Die Forderung nach einer Reduktion des Metallverbrauchs widerspricht auf den ersten Blick der Erreichung der Klimaziele. Denn um aus Kohle-, Gas- und Erdölnutzung auszusteigen, so heißt es in vielen Studien, benötigen wir dringend mehr Metalle. Nun ist die Beziehung zwischen Klimakrise und metallischem Bergbau schwierig. Denn zum einen stellt selbst das Wirtschaftsministerium in besagtem Eckpunktepapier fest, dass mindestens zehn Prozent der globalen CO2-Emissionen auf den Bergbau und die Verarbeitung von Primärmetallen zurückgehen. Die Entwaldung und Wasserentnahme in trockenen Regionen können ebenfalls die Klimakrise bzw. deren Folgen verschärfen. Diese Herausforderungen werden meistens ausgeklammert und die hohen Metallverbräuche für Windkraft- und Solaranlagen addiert. Was dabei ausgeblendet wird: Die Energieproduktion, egal ob fossil oder erneuerbar, benötigt immer große Mengen an Metallen. Industrie und Politik nutzen die prognostizierten steigenden Metallbedarfe für den Ausbau der Erneuerbaren derzeit häufig als Legitimation für die Ausweitung des Bergbaus.
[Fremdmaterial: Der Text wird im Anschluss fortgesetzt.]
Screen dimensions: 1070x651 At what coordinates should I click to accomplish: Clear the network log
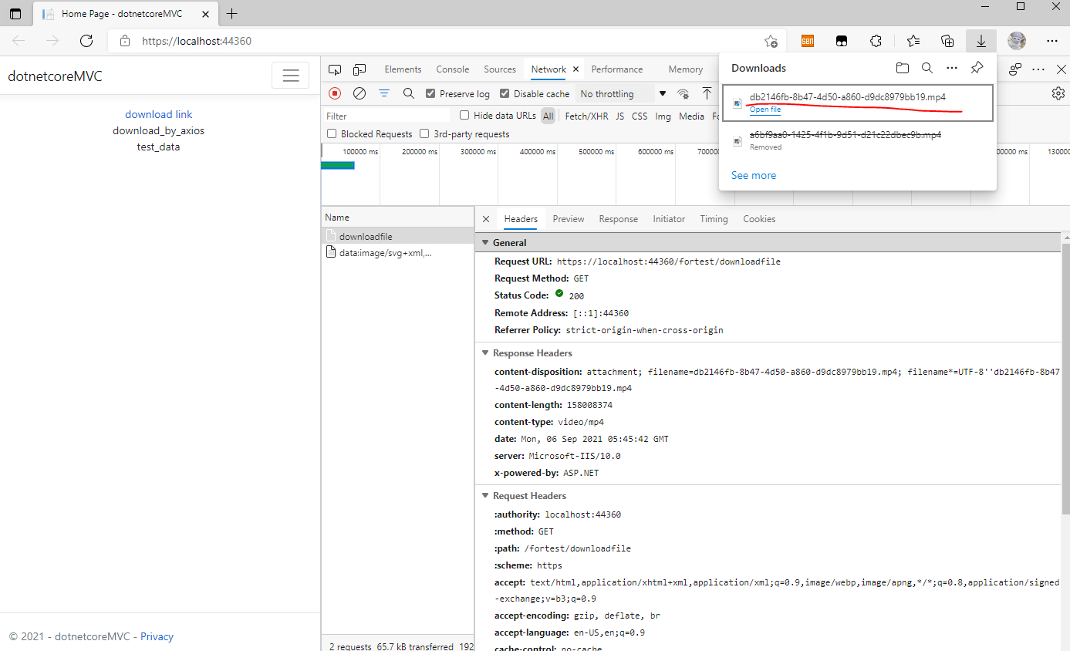pos(359,93)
Eine Analyse von PowerShift mit Daten des Luxembourg Institute of Science and Technology (LIST) zeigt jedoch, dass die erneuerbare Energieproduktion keinen wesentlich größeren Bedarf an Metallen hat als fossile Energien. Im Gegenteil, manche erneuerbare Energietechnologien, etwa kleine Wasserkraftwerke oder auf Dächern montierte PV-Anlagen, schneiden deutlich besser ab bezüglich ihres Metallfußabdrucks als zum Beispiel fossile Kohlekraftwerke. Für eine Megawatt Stunde Strom werden etwa 300g Metalle in einem Kleinwasserwerk benötigt, knapp 1.400g in einer auf dem Dach montierten PV-Anlage, Windkraftanlagen stehen bei etwa 3.200g, aber in einem Kohlekraftwerk sind es bis zu 4.000g. Obwohl also der Ausbau erneuerbarer Energietechnologien große Mengen an Metallen benötigt, ist die Materialintensität deutlich geringer, da bei Gas- und Kohlekraftwerken zusätzlich die verbrannten fossilen Rohstoffe hinzugerechnet werden müssen.
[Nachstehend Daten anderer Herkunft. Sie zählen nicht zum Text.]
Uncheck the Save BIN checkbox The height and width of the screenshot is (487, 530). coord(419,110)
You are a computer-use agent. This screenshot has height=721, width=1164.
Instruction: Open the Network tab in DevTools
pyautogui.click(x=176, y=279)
Im Vergleich zur Autoindustrie ist der Bedarf der Erneuerbaren an Metallen gering
Ohne Reduktion des Primärmetallverbrauchs sind weder die Klimaziele einzuhalten, noch wird die Versorgungssicherheit erhöht werden können.
Dennoch, in absoluten Zahlen wirkt der Verbrauch an Metallen für den Ausbau erneuerbarer Energien erst einmal enorm. Die Deutsche Rohstoffagentur (DERA) hat den Materialverbrauch für das Erreichen der Ausbauziele der Bundesregierung berechnet. Für Windkraft- und Solaranlagen werden in Deutschland bis 2030 etwa 20 Mio. Tonnen Stahl, 1,3 Mio. Tonnen Aluminium und 0,9 Mio. Tonnen Kupfer benötigt. Das klingt viel, aber setzen wir diese Zahlen mal in ein Verhältnis. Laut gemeinsamer Forschungsstelle (JRC) der EU, wurden alleine im Jahr 2019 16,4 Millionen neue Fahrzeuge in der EU zugelassen, die 12,6 Mio. Tonnen Eisen, 2,5 Mio. Tonnen Aluminium und 0,3 Mio. Tonnen Kupfer beinhalteten. Wohlgemerkt, in nur einem einzigen Jahr.
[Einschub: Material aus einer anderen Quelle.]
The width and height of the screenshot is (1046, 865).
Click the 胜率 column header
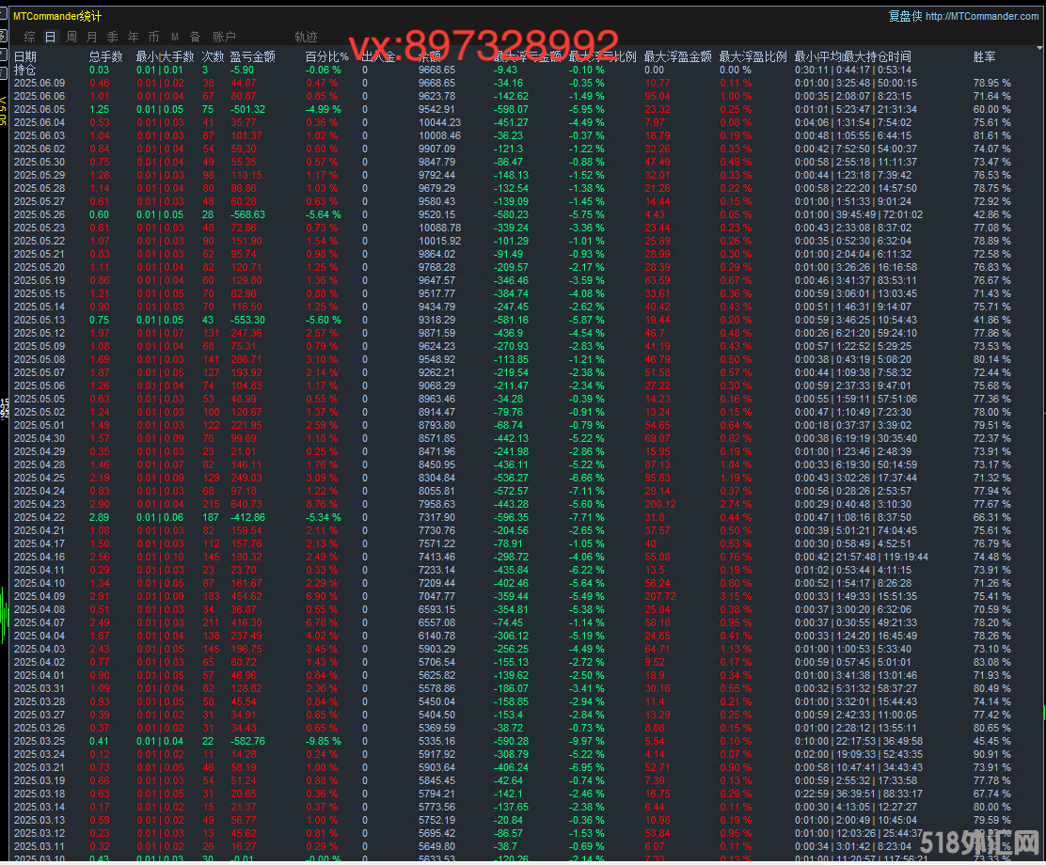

Für eine effektive Bekämpfung des Klimawandels ist der Ausbau erneuerbarer Energieinfrastruktur essenziell. Dieser Ausbau und der damit einhergehende Metallbedarf rechtfertigen in keiner Weise mögliche soziale und ökologische Schäden sowie globale Ungerechtigkeiten beim Rohstoffabbau. Vielmehr verdeutlichen sie die Dringlichkeit, unseren Umgang mit Rohstoffen im Sinne einer Rohstoffwende zu transformieren. Ohne Reduktion des Primärmetallverbrauchs sind weder die Klimaziele einzuhalten, noch wird die Versorgungssicherheit erhöht werden können. Ein wichtiger Hebel zur Reduktion sind dabei Sektor-spezifische Ziele. Hier ist der Energiesektor anders gefordert als zum Beispiel der Mobilitätssektor. Autos müssen sowohl in ihrer Anzahl, als auch in Gewicht und Größe reduziert werden.